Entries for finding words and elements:
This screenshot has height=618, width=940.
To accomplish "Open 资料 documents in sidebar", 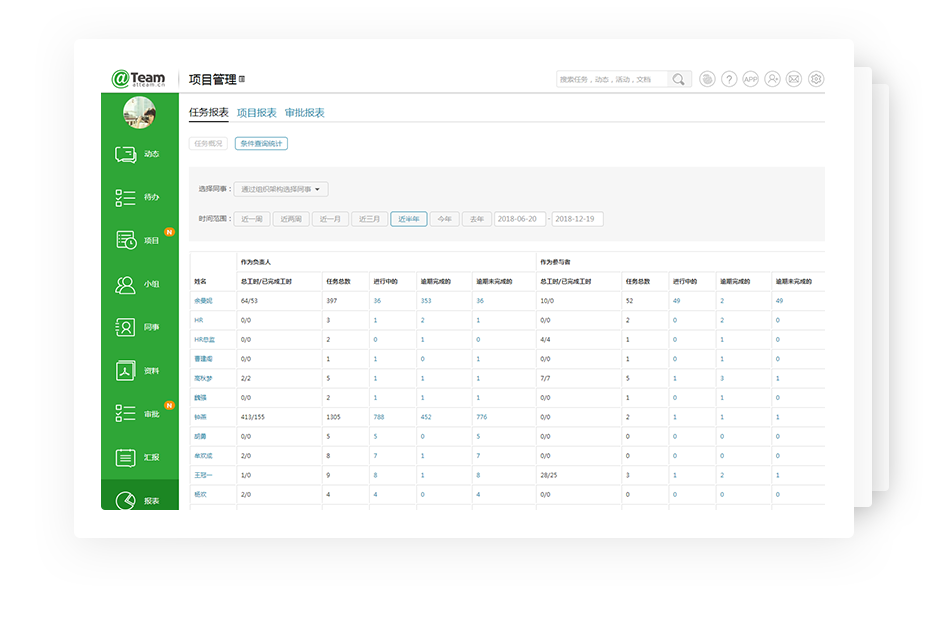I will point(138,370).
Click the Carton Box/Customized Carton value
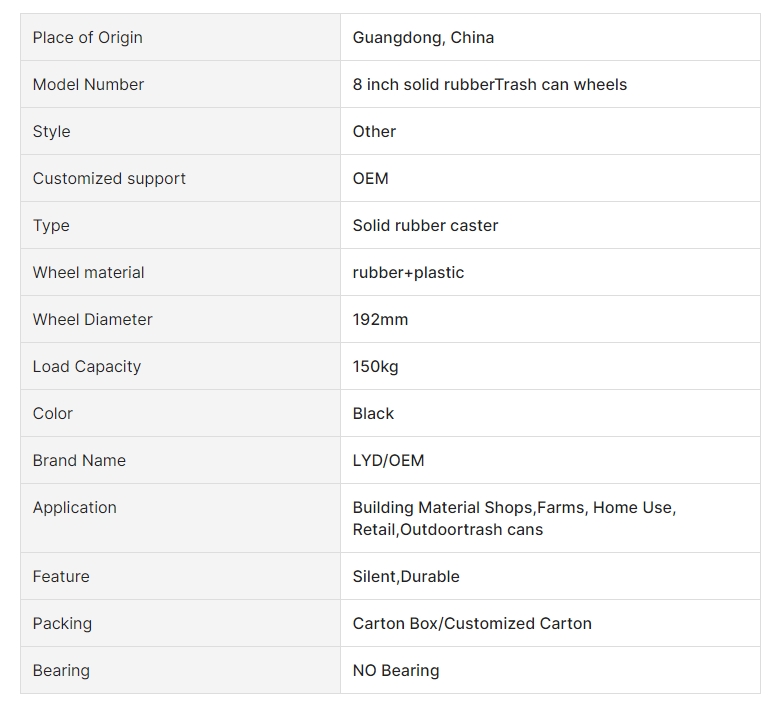This screenshot has width=778, height=707. pyautogui.click(x=472, y=623)
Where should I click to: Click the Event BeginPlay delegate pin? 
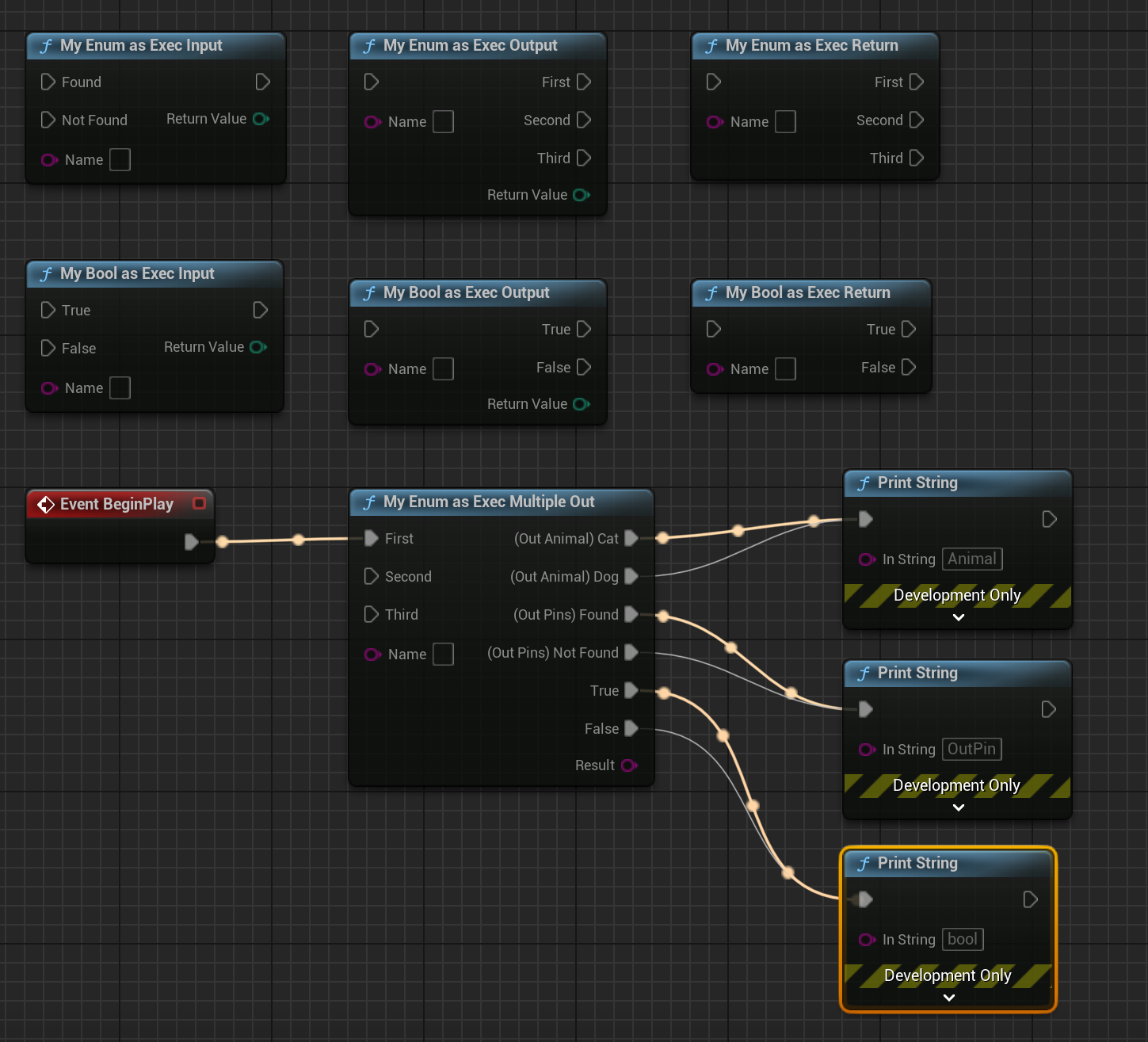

■ TASK STATEMENT
Change "delegate" to "output" in the records from the line with "Click the Carton Box/Customized Carton value" through the end of the records, and leave everything else the same. Give only those lines, without the pictures.

■ ANSWER
Click the Carton Box/Customized Carton value
This screenshot has width=778, height=707. pyautogui.click(x=472, y=623)
Where should I click to: Click the Event BeginPlay output pin? 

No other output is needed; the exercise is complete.